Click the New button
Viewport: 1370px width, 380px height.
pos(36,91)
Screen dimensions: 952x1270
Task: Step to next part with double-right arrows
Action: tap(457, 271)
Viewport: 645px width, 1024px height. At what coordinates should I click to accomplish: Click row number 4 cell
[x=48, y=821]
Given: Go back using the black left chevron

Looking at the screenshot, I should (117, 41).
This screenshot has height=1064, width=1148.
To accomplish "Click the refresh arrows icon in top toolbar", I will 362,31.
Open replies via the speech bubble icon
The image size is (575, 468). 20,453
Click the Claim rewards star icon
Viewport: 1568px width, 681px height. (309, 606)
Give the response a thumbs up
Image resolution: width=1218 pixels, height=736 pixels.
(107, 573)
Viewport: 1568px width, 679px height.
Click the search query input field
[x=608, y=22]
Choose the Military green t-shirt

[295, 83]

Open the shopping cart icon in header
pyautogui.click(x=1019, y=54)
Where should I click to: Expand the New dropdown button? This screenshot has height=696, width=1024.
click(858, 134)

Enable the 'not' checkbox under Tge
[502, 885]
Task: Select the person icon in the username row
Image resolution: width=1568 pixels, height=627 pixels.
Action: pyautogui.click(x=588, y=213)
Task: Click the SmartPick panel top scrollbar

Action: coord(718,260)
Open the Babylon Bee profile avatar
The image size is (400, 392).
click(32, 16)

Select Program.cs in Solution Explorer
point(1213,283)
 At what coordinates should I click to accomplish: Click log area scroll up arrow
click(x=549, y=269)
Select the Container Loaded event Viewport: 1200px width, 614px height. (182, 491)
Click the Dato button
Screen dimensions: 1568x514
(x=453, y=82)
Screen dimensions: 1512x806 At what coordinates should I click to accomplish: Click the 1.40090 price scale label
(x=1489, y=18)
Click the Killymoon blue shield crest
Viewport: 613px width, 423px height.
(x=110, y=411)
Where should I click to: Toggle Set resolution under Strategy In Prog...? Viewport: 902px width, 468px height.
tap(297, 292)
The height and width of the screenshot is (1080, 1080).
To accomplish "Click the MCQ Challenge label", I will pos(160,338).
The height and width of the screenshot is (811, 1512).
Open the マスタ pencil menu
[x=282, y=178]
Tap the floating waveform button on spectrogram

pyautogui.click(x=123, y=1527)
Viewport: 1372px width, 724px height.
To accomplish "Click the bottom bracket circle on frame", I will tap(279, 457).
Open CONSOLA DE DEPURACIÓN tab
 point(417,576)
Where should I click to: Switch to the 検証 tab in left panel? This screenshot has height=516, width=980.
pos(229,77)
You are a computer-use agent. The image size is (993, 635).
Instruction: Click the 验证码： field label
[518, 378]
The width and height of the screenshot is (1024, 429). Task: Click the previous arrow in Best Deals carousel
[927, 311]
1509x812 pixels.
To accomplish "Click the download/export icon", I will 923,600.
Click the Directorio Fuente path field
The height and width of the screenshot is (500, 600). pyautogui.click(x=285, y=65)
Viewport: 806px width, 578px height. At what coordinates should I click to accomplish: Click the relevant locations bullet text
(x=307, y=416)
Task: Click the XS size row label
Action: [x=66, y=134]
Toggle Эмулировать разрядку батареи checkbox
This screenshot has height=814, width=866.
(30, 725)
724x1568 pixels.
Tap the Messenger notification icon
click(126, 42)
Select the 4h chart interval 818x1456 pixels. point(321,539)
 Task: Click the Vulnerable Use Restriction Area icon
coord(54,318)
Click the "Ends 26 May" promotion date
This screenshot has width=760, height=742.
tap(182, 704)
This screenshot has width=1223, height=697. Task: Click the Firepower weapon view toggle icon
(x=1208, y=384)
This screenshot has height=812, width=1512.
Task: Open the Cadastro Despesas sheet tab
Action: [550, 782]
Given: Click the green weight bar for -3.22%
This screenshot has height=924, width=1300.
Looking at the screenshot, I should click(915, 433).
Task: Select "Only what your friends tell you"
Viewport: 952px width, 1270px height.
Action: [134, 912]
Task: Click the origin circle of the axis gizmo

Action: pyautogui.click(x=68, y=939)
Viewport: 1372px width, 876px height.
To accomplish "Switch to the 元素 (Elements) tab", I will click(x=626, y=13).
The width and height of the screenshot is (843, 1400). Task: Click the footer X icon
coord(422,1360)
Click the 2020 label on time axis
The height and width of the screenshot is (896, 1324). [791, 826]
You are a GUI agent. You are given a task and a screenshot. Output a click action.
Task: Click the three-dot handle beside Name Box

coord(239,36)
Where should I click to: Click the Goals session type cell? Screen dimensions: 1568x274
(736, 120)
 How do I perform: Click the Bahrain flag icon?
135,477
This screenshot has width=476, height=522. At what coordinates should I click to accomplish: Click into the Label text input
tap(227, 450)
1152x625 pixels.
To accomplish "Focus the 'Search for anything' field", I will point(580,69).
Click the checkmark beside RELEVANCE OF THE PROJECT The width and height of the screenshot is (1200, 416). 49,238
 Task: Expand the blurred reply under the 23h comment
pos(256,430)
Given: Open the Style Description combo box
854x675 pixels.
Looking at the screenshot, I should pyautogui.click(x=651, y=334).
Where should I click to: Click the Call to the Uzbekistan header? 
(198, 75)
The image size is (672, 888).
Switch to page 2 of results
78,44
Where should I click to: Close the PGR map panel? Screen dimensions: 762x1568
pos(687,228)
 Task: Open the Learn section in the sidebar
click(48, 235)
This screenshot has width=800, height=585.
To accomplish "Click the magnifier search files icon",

□ □ □ □

● **Stated exercise**
Rewrite the items starting with the line containing "Click the Claim rewards star icon" and going on through the line containing "click(32, 16)", replacing "icon" with "symbol" and leaving everything else unchanged.

● **Solution for this exercise**
Click the Claim rewards star symbol
Viewport: 1568px width, 681px height. (309, 606)
Give the response a thumbs up
Image resolution: width=1218 pixels, height=736 pixels.
(107, 573)
Viewport: 1568px width, 679px height.
Click the search query input field
[x=608, y=22]
Choose the Military green t-shirt

[295, 83]

Open the shopping cart symbol in header
pyautogui.click(x=1019, y=54)
Where should I click to: Expand the New dropdown button? This screenshot has height=696, width=1024.
click(858, 134)

Enable the 'not' checkbox under Tge
[502, 885]
Task: Select the person symbol in the username row
Image resolution: width=1568 pixels, height=627 pixels.
Action: pyautogui.click(x=588, y=213)
Task: Click the SmartPick panel top scrollbar

Action: coord(718,260)
Open the Babylon Bee profile avatar
The image size is (400, 392).
click(32, 16)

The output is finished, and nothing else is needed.